_Work instructions_:
Can you put each line of the data below into a JSON list of strings, one string per line, with blank lines and the pictures left out?

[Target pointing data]

══════════

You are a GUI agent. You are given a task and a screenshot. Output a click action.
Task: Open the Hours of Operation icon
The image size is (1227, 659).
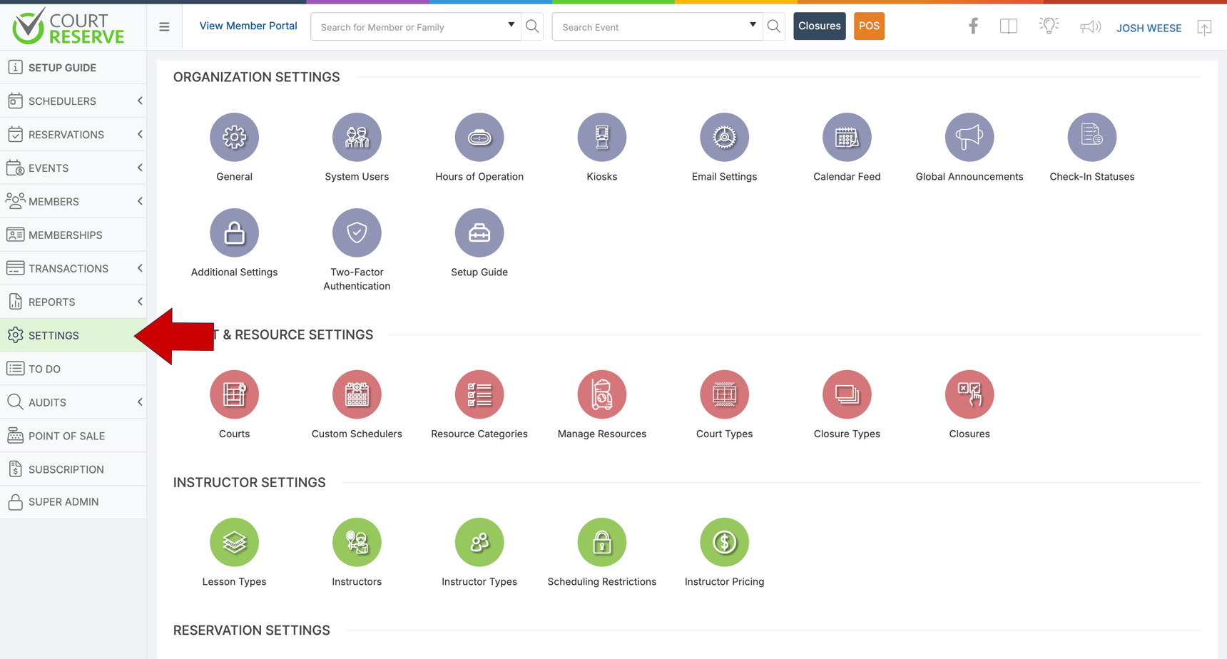[479, 137]
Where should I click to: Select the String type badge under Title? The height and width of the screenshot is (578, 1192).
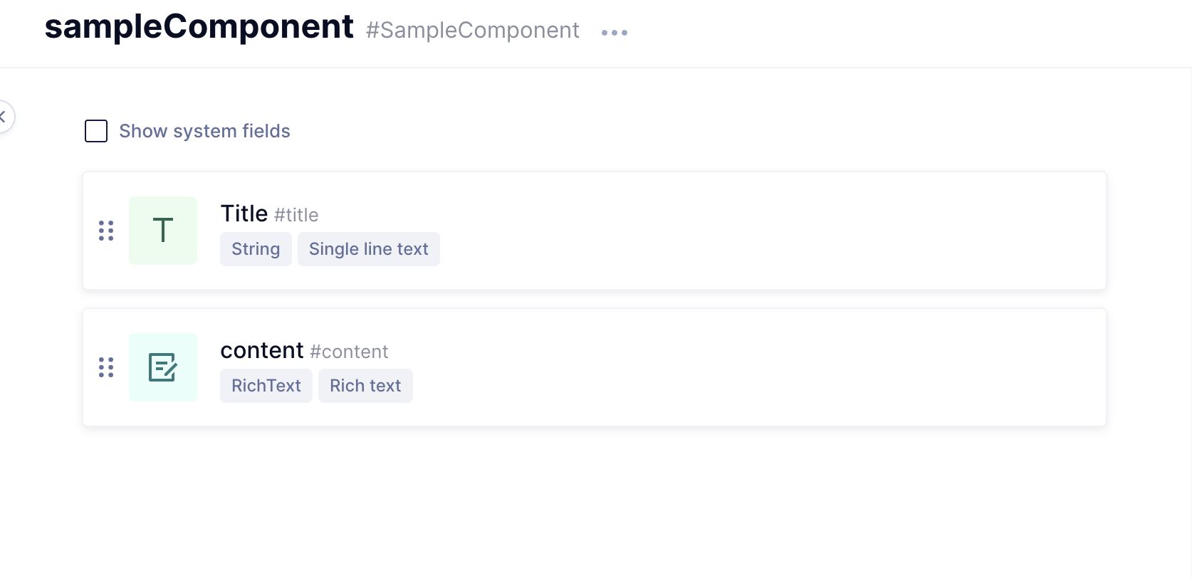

══════════

_Final result_:
[
  "You are a GUI agent. You are given a task and a screenshot. Output a click action.",
  "Task: Open the Hours of Operation icon",
  "The image size is (1227, 659).",
  "[479, 137]",
  "Where should I click to: Select the String type badge under Title? The height and width of the screenshot is (578, 1192)."
]